Unit Testing Stored Procedure ETL SQL Server03 Aug 2017
In many application development teams, unit testing is a non negotiable, but the SQL world still seems a long way behind when it comes to unit testing. Regardless of platform, when you have code, and that code is manipulating data, unit testing offers the same benefits as it does in the application world.
When you have lots of complex Stored Procedures, making one minor change to a table may affect other parts of the code that you were not expecting, unit testing gives you the confidence that all is well. After merging code from a development server into a test or live environment, running the unit test suite can give you confidence of a successful deployment. You can create static code analysis unit tests to monitor for occurrences of things that could cause problems, for example if your system is based on UTC dates everywhere, you could check for the existence of GetDate() as opposed to GetUtcDate() Like the above, you could also test code quality, for example, that your index names follow a particular convention. New developers on a project can get started much quicker due to the extra confidence the unit tests give them that they have not broken anything, and also the tests assist in understanding the intent of the code they are testing It makes it possible to develop in a TDD style, and also allows one to develop against a test data set created for the purpose, rather than relying on whatever data happens to be in your development environment, which may or may not exercise all conditions it needs to. Developing against unit tests drives a good specification and requirements, and asking important questions earlier on in the development process So, if all this makes sense, why are so many places not doing this?

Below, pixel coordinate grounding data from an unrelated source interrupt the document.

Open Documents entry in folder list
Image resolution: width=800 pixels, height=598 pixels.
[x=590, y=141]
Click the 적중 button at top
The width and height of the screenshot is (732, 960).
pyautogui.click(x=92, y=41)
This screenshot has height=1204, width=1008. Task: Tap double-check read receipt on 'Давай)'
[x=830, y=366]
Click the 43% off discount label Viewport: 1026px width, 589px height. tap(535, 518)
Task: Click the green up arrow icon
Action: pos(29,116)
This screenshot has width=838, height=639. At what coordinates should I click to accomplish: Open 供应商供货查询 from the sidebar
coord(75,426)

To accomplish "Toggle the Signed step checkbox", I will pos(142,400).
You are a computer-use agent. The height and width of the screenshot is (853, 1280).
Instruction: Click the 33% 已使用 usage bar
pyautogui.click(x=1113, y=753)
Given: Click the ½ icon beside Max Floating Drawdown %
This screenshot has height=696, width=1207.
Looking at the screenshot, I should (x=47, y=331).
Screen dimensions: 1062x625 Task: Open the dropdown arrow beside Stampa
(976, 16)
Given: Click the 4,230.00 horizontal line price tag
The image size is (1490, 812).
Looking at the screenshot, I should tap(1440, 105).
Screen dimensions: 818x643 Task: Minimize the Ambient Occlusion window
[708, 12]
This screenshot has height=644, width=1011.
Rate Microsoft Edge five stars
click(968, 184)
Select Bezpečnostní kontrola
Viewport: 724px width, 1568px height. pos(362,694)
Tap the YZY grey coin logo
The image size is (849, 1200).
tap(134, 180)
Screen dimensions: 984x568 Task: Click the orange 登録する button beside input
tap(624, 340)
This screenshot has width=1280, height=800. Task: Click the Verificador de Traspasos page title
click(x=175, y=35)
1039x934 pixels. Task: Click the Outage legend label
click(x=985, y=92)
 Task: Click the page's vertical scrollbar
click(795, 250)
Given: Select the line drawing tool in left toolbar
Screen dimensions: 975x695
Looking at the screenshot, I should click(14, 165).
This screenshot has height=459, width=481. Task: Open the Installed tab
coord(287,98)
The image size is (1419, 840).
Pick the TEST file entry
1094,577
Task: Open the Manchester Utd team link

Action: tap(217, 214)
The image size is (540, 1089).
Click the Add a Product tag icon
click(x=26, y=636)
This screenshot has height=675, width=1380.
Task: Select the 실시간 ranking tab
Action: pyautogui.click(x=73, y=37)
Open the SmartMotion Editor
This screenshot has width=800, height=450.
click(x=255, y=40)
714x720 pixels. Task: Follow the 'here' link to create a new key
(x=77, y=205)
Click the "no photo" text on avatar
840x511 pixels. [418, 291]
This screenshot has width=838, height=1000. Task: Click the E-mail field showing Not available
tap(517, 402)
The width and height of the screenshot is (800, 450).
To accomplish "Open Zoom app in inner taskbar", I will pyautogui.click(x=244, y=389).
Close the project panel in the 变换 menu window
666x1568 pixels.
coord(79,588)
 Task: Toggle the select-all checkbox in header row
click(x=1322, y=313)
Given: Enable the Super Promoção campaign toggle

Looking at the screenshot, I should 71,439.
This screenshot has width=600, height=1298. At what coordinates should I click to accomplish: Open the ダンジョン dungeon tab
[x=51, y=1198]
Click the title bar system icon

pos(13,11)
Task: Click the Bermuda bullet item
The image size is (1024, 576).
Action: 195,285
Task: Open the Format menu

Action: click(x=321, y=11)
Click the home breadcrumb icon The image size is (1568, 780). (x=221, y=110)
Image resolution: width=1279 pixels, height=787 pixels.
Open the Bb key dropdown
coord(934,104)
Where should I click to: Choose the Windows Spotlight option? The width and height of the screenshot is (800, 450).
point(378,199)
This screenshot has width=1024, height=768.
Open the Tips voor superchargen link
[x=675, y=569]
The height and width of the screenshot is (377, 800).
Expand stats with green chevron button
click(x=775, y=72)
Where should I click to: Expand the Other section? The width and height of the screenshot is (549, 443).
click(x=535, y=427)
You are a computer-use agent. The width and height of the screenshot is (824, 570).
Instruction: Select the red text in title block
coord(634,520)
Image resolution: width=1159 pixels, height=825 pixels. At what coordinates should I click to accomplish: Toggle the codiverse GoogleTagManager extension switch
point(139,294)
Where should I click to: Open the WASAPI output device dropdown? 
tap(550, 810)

I think its down to a few reasons;
Since most ETL database code will be manipulating data in tables and moving it from one place to another, its common that development is done in a shared development environment with existing data from a test source system, to feed the procs with test data and ensure a test is re-runnable and not fragile, the data needs isolating. This is difficult when the product, in this case SQL server does not have the concepts one would use in the application world to achieve this, for example, dependancy injection. It is however, possible to do this using the tSQLt framework, by using the FakeTable functionality, which essentially copies your table into a new blank table that you can insert data into. The tests all run as apart of a transaction, thus any changes you make during the test execution are all rolled back.
Many ETL and SQL developers don’t have a background in the application development world, and may have never been exposed to unit testing, and therefore may not understand the benefits it brings, as well as how to actually write a good unit test. Often this requires time and experience.
What to test?
So your Proc takes some data from table A, and puts a selection of its columns into table B.. What could possible go wrong?
Whilst some procedures look simple on face value, There’s a bit more than meets the eye, and ETL often does fail. If we have some actual business logic (A Transformation) it may be fairly obvious what to test here, but sometimes we are simply moving data. However, its still a possibility that we have made assumptions about the source data, or joins, and it would be good to cover that with a unit test.
Even if the unit test acts simple as a smoke test, and simply runs the proc, and it fails because a DDL change was made to a source or target table, this is still offering value and allows you to easily verify wether a change you made had any knock on effects elsewhere.
Whilst there are unit testing frameworks out there, often they run in the users IDE, and offer no shared view of results. Its possible to output tSQLt results as a JUnit XML file, which you could then export to a reporting system.
Where to run?
Often teams work on a shared server where changes are all made on a central database, and unit testing may be affected by what another developer is currently working on. It would be good to be able to run tests in a completely isolated environment. This way Developer A can confirm his tests are working, and developer B the same. When it comes to both developers merging their code there could still be failures.
THOUGHTS ON SOLUTIONS
I like to run Version Control on database code (More on that in another article) but this gives us a point at which we can run unit tests, when a developer commits code.
Imagine we have a group of developers working on a project on a shared development server, and once their features are committed, the code from the source control develop branch is used to build a database, and the tests are run on that database, and a nice report is sent out with unit testing results.
This gives us a chance to see how that code affected the project as a whole, for example identify any failures resulting from that code. It makes sense to run these tests outside of the shared development server, as there could be none functional uncommitted code there.
I like the tSQLt framework, its simple to use, and easy for SQL developers to get into since it uses Stored Procedures as tests, and Schemas as test classes, and allows some nice isolation options.
One can use a CI tool to execute the tests, such as Jenkins, and produce a nice unit test report that automatically emails out to the team (As well as identify which developer broke the tests and therefore owes the team a beer 🙂
I’ve written a simple utility that you can kick off from Jenkins or any kind of task scheduler, that will run tSQLt tests, and feed the output into a nice HTML report wherever you choose.